Intéresser les jeunes filles
La science et la technologie sont désormais enseignées dès le primaire. «À ce niveau, ce sont souvent des femmes qui n’ont jamais fait de sciences naturelles qui enseignent. Elles ne sont pas outillées et elles vivent du stress à enseigner la technologie. Les filles à qui elles enseignent vont vivre cette anxiété, par projection. Dès le secondaire, les mathématiques sont associés aux garçons et le français, aux filles», ajoute Mme Langelier.
Pour sa collègue Catherine Mavriplis, titulaire de la Chaire du CRSNG (Conseil de recherches en sciences naturelles et en génie du Canada) pour les femmes en sciences et en génie en Ontario, il faut initier plus tôt les jeunes filles aux domaines du génie par des activités ludiques et amusantes. «Avec le développement des technologies, ces activités sont aujourd’hui peu couteuses. Par exemple avec les imprimantes 3D. On peut ainsi montrer aux filles que le domaine n’est pas réservé aux hommes blancs en sarrau. En bas âge, elles sont très intéressées, mais dès la 5-6e année, elles se disent que les gars sont meilleurs», soulève-t-elle.
Pour stimuler leur intérêt envers les sciences et le génie, la Chaire ontarienne organise des activités qui associent l’art au génie. «On propose aux filles des ateliers de fabrication de bijoux, avec une artiste autochtone, dans lesquels on insère un circuit qui fait que des lumières s’allument. Il y a aussi un atelier avec des foulards, dans lequel on leur apprend à programmer une séquence de couleurs, à l’aide de capteurs, pour l’illuminer», cite en exemple Mme Mavriplis.
La Chaire québécoise a conçu pour sa part une trousse didactique pour initier les élèves de 5-6e année aux sciences et technologies en intégrant le français. «Un auteur a composé une histoire dans laquelle des amis doivent surmonter des obstacles à l’aide des technologies», décrit Ève Langelier. La trousse permet ainsi de mieux comprendre le travail d’ingénieur.

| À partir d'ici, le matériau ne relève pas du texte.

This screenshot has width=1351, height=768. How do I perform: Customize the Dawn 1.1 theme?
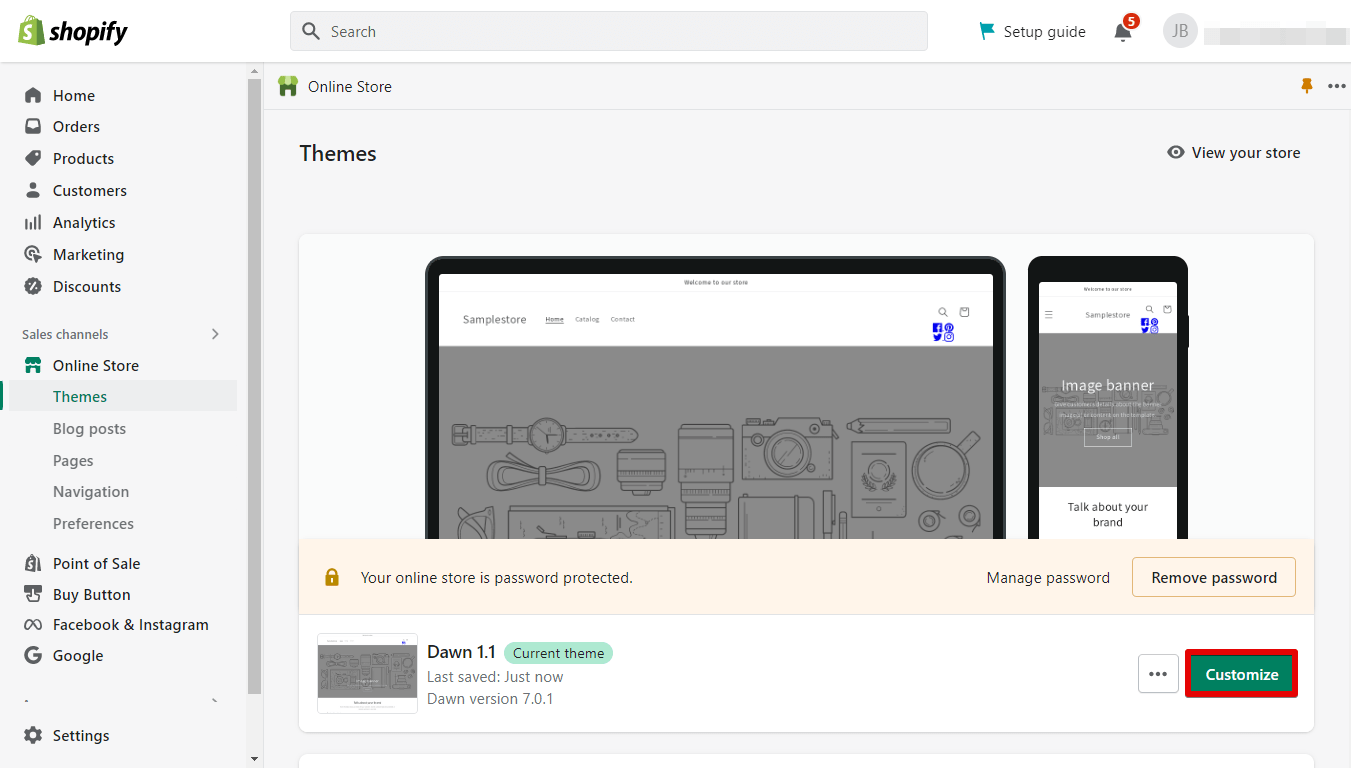(1241, 674)
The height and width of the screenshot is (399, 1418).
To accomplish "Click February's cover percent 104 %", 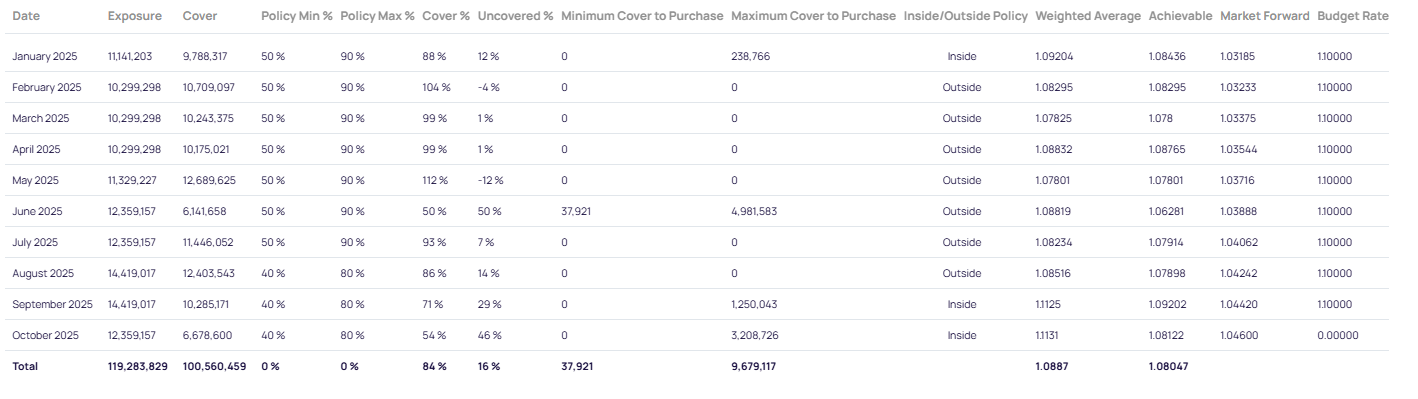I will tap(437, 87).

D’autres activités, comme Les filles et les sciences et le Festival Eurêka!, servent à démystifier cette discipline auprès des filles et à les familiariser avec le métier d’ingénieur et ses emplois connexes. En génie électrique, un nouvel atelier conçu par la Chaire québécoise connaît un bon succès. L’atelier d’électronique LittleBits propose de jouer avec des interrupteurs, lumières, boutons et moteurs pour faire des montages électriques et intégrer la conception de prototypes.
Des stéréotypes tenaces
Catherine Mavriplis, qui a mené des études en génie mécanique à l’Université McGill avant de décrocher une maitrise et un doctorat en aéronautique et astronautique du Massachusetts Institute of Technology (MIT), souligne que les stéréotypes sont tenaces envers les femmes en génie.

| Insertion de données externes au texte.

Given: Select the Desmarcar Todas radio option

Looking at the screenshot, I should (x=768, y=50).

Or, dans les faits, ces finissantes se trouvent plus vite un emploi que leur vis-à-vis masculin: en 50 jours en moyenne plutôt qu’en 100 jours. «Cependant, elles sont moins bien payées et éprouvent moins de satisfaction au travail. On peut s’interroger à savoir si on leur offre un travail qui est moins intéressant ou si ce sont les préjugés auxquels elles font face qui font qu’elles sont moins satisfaites.»
Pour améliorer cette satisfaction au travail, des employeurs – comme GE, IBM ou Pratt & Whitney – déploient certains efforts, en offrant à leurs employées de faire une rotation dans trois ou quatre types d’emplois pour les aider à cibler ce qui les intéresse, mentionne-t-elle.

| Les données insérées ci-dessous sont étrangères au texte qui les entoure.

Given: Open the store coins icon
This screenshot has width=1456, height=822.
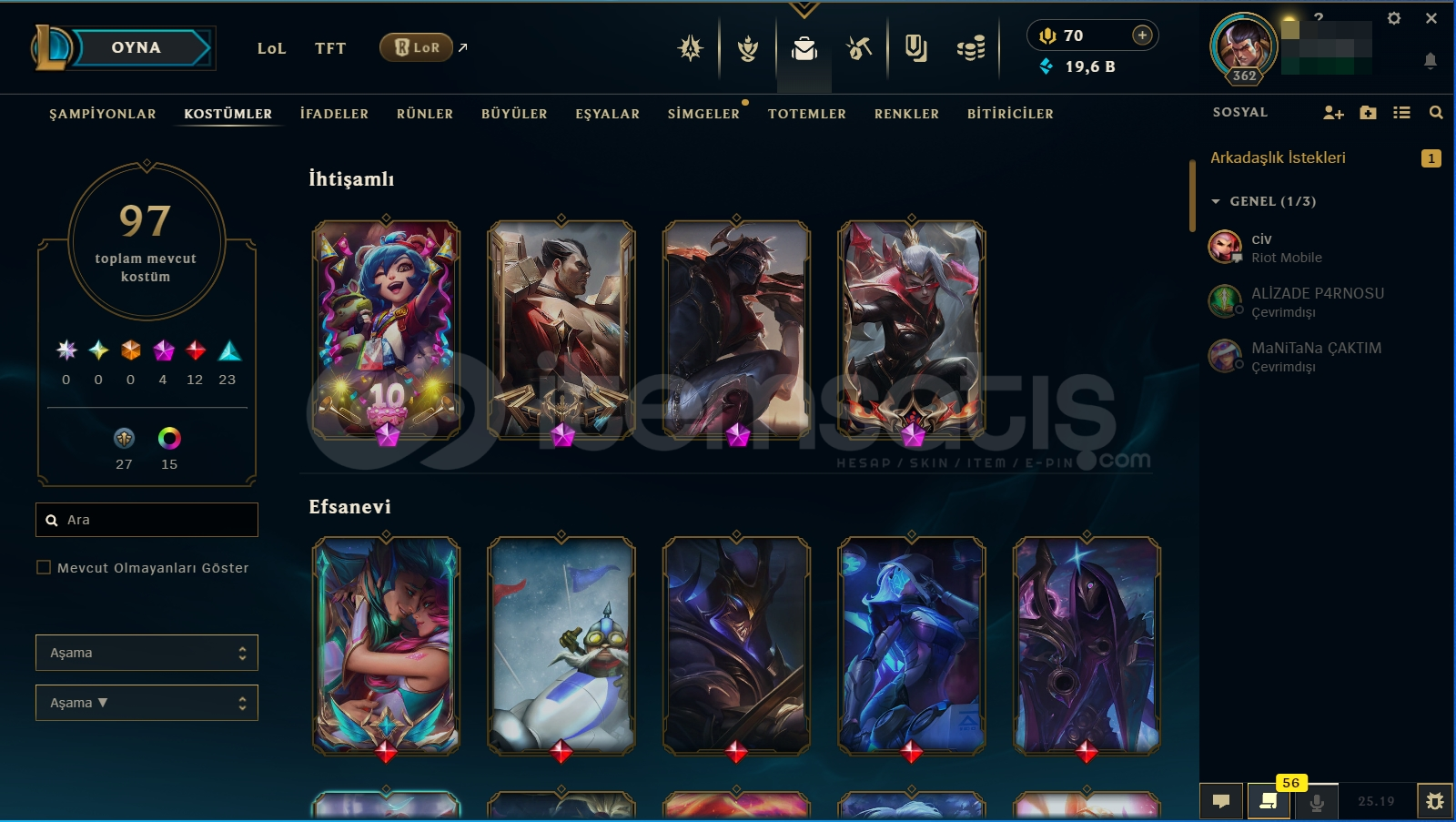Looking at the screenshot, I should pos(971,48).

Selon Ève Langelier, au Québec, les femmes affichent plutôt un bon taux de satisfaction au travail. «Les stages fonctionnent très bien, les finissants en génie sont très en demande présentement, et beaucoup d’entreprises cherchent à augmenter la diversité dans les milieux de travail, rapporte-t-elle, quoiqu’embaucher une femme qui voudra bientôt avoir des enfants constitue encore un frein pour les employeurs, même si cette pratique est illégale.»